* [Work task] Look through the material below, count the lines containing the word "computer", and state only the count.
::::
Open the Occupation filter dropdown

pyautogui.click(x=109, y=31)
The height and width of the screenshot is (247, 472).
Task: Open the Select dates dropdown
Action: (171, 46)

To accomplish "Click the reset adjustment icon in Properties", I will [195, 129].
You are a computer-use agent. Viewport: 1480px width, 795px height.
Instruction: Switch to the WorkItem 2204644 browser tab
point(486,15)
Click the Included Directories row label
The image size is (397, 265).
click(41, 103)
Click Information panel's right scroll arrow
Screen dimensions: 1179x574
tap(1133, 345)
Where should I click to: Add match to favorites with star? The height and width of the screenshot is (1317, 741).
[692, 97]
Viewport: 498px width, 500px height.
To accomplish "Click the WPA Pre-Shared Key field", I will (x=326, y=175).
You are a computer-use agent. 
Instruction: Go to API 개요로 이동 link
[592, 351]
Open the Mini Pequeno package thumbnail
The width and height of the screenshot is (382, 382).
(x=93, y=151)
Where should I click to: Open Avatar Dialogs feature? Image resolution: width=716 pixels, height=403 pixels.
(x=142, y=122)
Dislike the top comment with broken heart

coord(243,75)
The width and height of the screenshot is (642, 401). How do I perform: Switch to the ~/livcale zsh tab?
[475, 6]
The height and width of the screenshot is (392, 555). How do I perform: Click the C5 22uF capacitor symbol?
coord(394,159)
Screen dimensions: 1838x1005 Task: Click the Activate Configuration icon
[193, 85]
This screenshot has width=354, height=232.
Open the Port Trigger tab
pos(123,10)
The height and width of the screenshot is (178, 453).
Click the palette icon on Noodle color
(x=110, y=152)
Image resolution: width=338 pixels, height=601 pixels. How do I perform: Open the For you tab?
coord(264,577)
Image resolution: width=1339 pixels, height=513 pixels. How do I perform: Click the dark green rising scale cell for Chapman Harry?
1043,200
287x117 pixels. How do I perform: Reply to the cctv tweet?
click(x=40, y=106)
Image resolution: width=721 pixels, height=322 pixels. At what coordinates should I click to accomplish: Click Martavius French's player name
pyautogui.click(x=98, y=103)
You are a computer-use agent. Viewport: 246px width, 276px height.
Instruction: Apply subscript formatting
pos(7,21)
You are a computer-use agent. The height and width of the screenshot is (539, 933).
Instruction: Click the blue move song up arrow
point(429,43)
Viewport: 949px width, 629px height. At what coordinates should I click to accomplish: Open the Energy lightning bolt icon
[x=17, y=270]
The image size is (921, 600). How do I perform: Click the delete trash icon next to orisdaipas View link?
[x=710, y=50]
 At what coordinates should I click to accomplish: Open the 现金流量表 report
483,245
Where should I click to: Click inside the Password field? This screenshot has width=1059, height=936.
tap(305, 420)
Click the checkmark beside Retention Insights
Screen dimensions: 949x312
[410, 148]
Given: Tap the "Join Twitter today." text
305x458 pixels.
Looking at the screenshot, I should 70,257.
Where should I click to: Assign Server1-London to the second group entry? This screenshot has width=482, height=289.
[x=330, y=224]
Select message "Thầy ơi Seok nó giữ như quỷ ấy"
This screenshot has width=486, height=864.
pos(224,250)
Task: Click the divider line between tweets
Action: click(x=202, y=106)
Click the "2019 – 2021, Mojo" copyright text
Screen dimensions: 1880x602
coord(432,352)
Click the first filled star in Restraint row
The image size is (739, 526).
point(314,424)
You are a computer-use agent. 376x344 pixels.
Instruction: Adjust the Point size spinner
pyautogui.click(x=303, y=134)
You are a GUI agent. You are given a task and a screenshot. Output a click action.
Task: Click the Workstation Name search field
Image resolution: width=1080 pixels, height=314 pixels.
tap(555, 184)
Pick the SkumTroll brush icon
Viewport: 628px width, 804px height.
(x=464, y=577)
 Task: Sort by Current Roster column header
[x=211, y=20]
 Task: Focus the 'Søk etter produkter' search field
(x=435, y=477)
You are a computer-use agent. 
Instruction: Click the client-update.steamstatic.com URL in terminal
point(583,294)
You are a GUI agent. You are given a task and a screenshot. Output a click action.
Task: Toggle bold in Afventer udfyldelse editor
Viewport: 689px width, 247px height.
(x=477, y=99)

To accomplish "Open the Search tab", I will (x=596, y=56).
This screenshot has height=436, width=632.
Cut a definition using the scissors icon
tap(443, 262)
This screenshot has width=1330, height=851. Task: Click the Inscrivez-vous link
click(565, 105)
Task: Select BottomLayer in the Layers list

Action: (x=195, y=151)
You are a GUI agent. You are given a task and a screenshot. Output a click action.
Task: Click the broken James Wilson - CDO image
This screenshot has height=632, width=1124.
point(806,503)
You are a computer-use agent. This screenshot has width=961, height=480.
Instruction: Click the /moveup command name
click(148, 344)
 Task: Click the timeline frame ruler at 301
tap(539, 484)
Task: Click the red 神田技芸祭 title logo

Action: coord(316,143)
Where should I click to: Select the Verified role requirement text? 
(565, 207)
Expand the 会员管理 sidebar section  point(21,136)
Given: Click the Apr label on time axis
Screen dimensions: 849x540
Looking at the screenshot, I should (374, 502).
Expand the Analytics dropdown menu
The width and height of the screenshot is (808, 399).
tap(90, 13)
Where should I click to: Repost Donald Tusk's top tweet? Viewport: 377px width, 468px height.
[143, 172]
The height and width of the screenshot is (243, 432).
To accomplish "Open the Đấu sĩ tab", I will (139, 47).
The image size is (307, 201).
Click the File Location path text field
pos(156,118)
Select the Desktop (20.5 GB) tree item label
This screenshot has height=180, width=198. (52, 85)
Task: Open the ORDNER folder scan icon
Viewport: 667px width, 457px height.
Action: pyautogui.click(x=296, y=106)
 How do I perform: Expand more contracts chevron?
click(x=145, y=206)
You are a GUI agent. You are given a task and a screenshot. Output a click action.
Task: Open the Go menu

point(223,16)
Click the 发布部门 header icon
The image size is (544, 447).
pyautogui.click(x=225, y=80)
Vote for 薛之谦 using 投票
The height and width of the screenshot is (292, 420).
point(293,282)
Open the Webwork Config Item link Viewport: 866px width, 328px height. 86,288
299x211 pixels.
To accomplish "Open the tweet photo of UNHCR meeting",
::::
* [Response area] 7